** Opening Available data block **
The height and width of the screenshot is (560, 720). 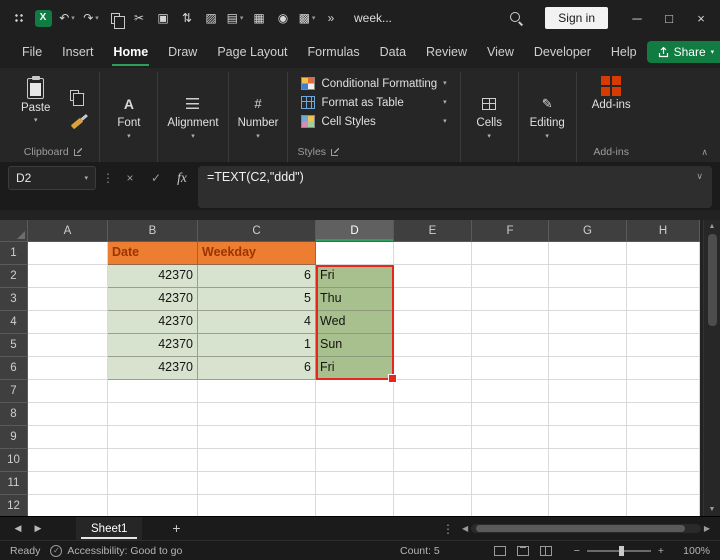 What do you see at coordinates (334, 52) in the screenshot?
I see `menu-tab-formulas: Formulas` at bounding box center [334, 52].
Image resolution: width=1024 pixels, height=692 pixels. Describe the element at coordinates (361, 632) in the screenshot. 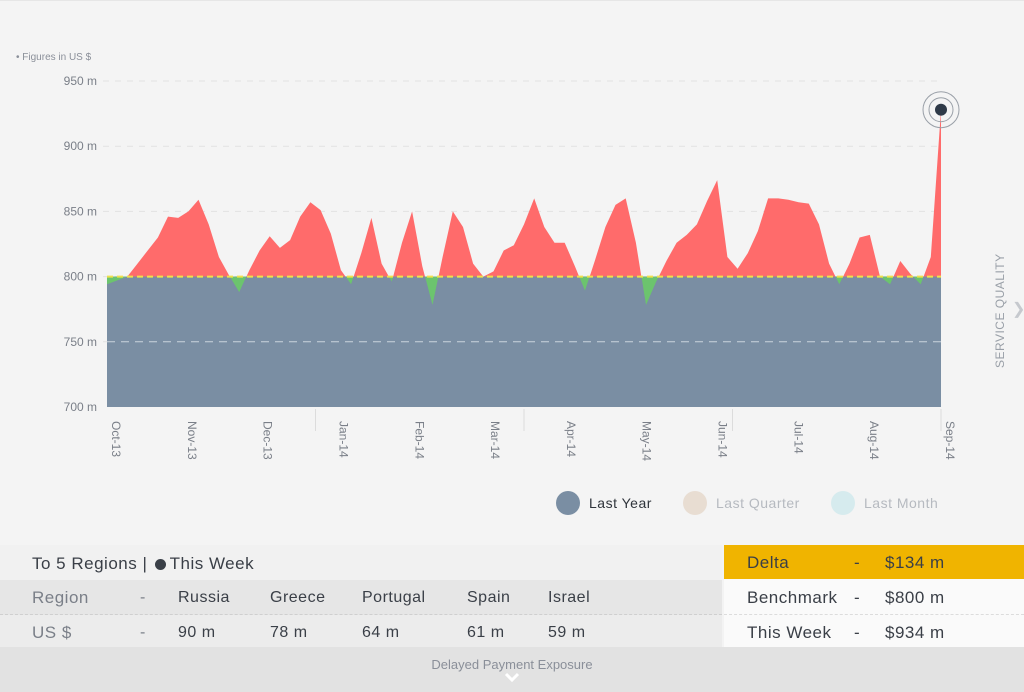

I see `region-values-row: US $ - 90 m 78 m 64 m 61 m 59 m` at that location.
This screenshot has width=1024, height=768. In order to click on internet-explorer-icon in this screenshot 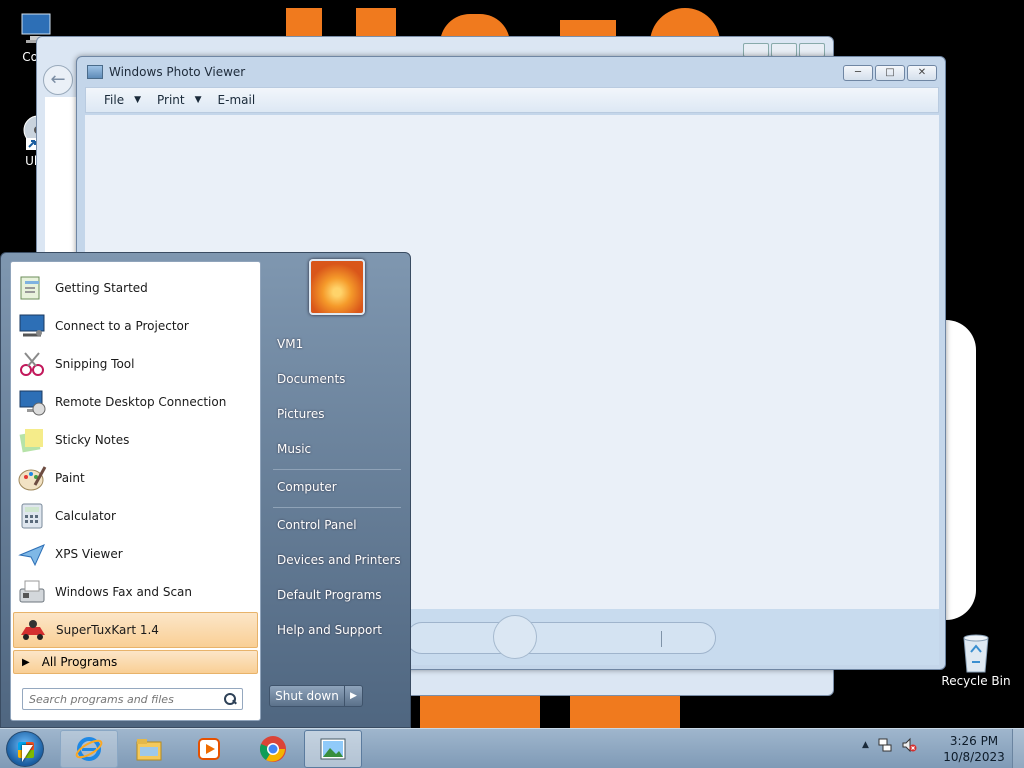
** Closing Available data block **
Job item: Render the listing as a numbered list, from the line containing "Image resolution: width=1024" through the end of the listing, leaving out blank lines and the pictures.

Exercise answer:
1. Image resolution: width=1024 pixels, height=692 pixels. Describe the element at coordinates (361, 632) in the screenshot. 
2. I see `region-values-row: US $ - 90 m 78 m 64 m 61 m 59 m` at that location.
3. This screenshot has width=1024, height=768. In order to click on internet-explorer-icon in this screenshot 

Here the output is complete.